High levels of
reactive oxygen species (ROS), systemic T cell activation, and macrophage infiltration in the kidney are implicated in the acceleration and progression of
IgA nephropathy (IgAN), the most frequent type of primary
glomerulonephritis. However, the pathogenic mechanism of IgAN is still little understood, and it remains a challenge to establish a specific therapeutic strategy for this type of glomerular disorder. Recently, we showed that
antroquinonol (Antroq), a pure active compound from Antrodia camphorata mycelium, inhibits renal
inflammation and reduces oxidative stress in a mouse model of renal
fibrosis. But the anti-inflammatory and immune-regulatory effects of Antroq on the acceleration and progression of primary glomerular disorders have not been determined. In this study, we show that Antroq administration substantially impeded the development of severe renal lesions, such as intense glomerular proliferation, crescents,
sclerosis, and periglomerular interstitial
inflammation, in mice with induced accelerated and progressive IgAN (AcP-IgAN).

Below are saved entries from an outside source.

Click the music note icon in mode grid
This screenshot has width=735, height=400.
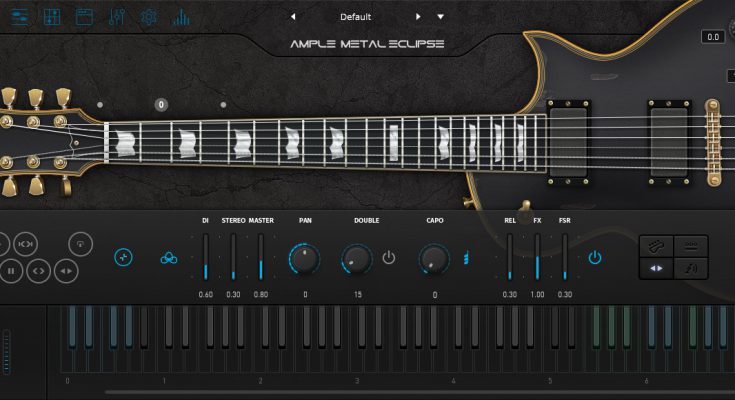click(x=691, y=268)
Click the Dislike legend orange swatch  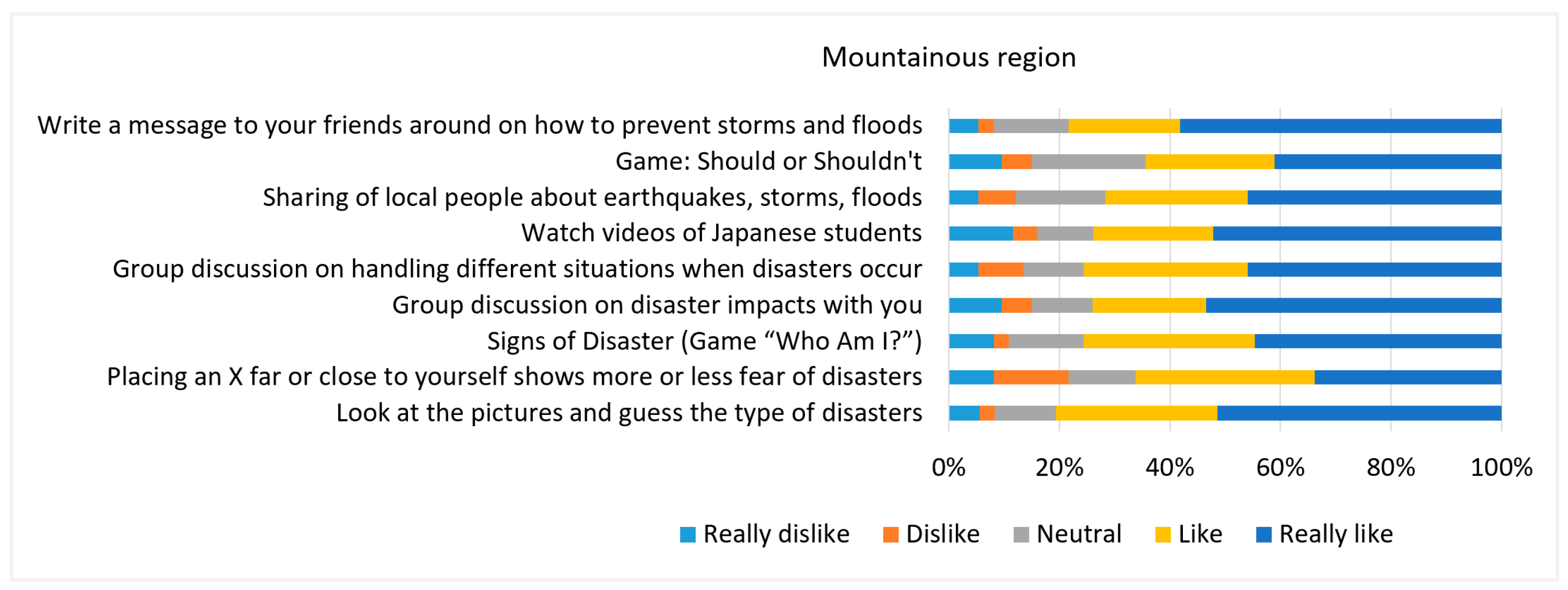point(890,534)
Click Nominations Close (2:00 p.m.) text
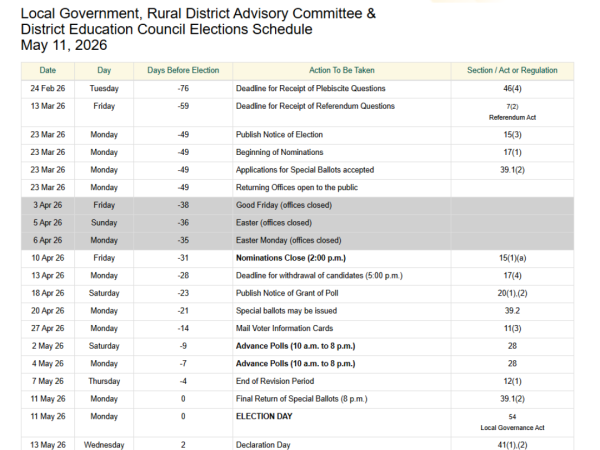This screenshot has height=450, width=600. [x=289, y=259]
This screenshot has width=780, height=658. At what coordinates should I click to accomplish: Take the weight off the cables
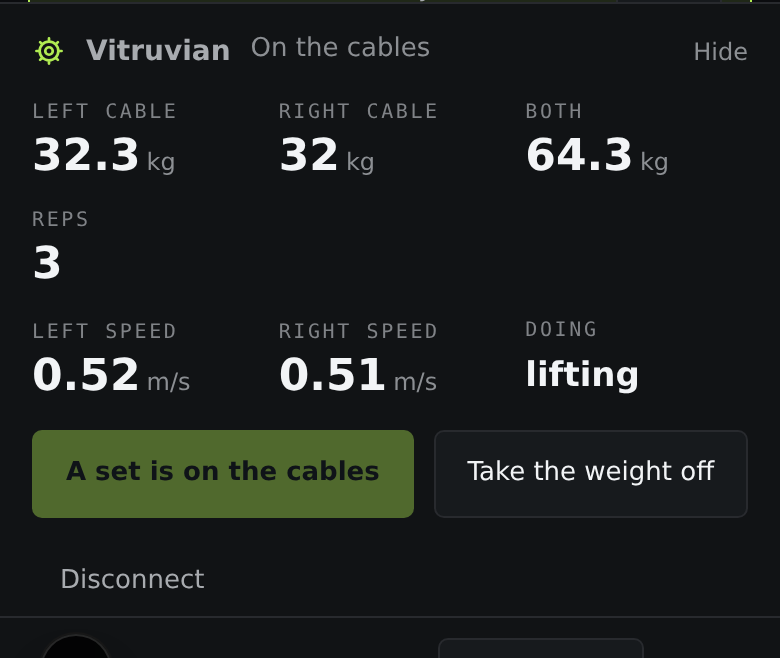click(590, 473)
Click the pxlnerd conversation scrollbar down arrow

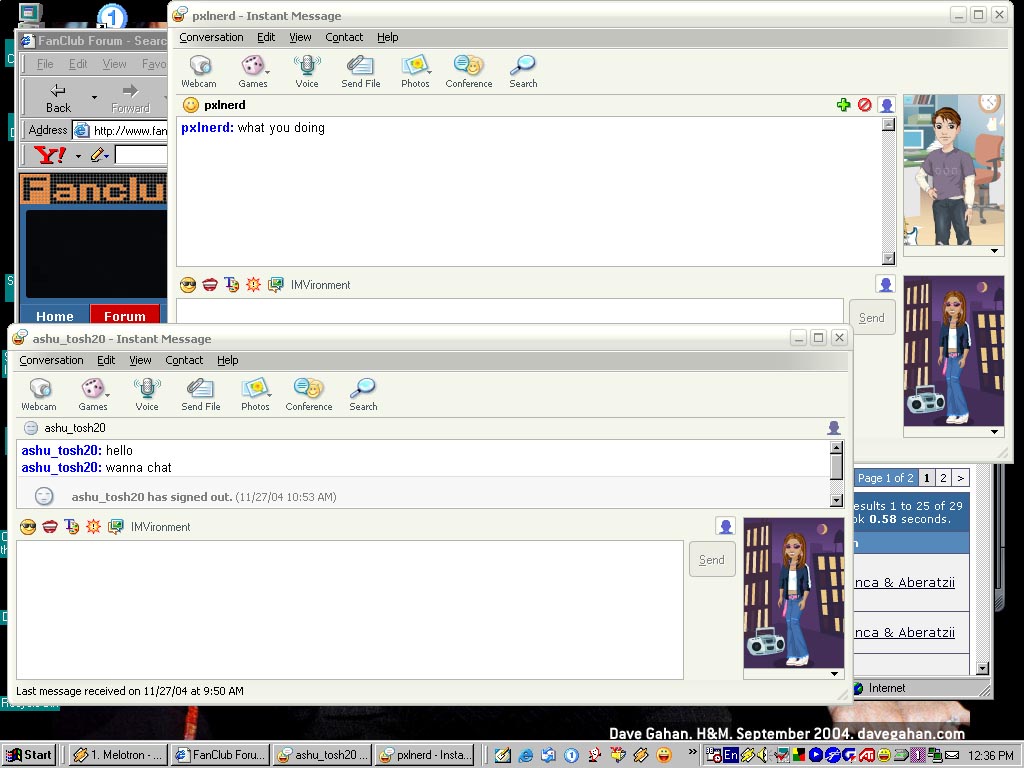click(888, 258)
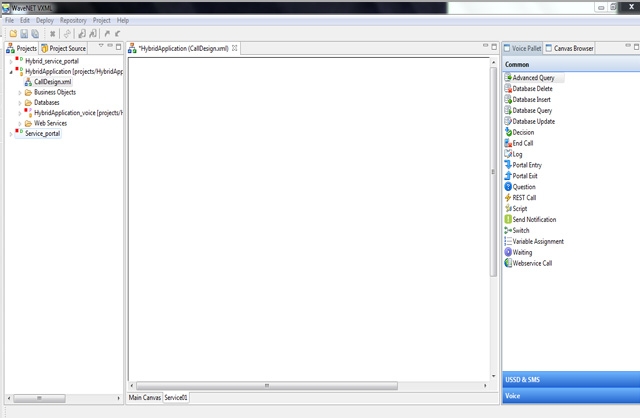Switch to the Service01 canvas tab
640x418 pixels.
[x=177, y=398]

Further mechanistic analysis in AcP-IgAN mice showed that, early in the developmental stage of the AcP-IgAN model, Antroq promoted the Nrf2
antioxidant pathway and inhibited the activation of T cells and NLRP3
inflammasome. Significantly improved
proteinuria/renal function and histopathology in AcP-IgAN mice of an established stage supported potential
therapeutic effects of Antroq on the disease. In addition, Antroq was shown to inhibit activation of NLRP3
inflammasome in vitro by an
IgA immune complex (IC) partly involving a reduced ROS production in
IgA-IC-primed macrophages, and this finding may be helpful in the understanding of the mode of action of Antroq in the treated AcP-IgAN mice.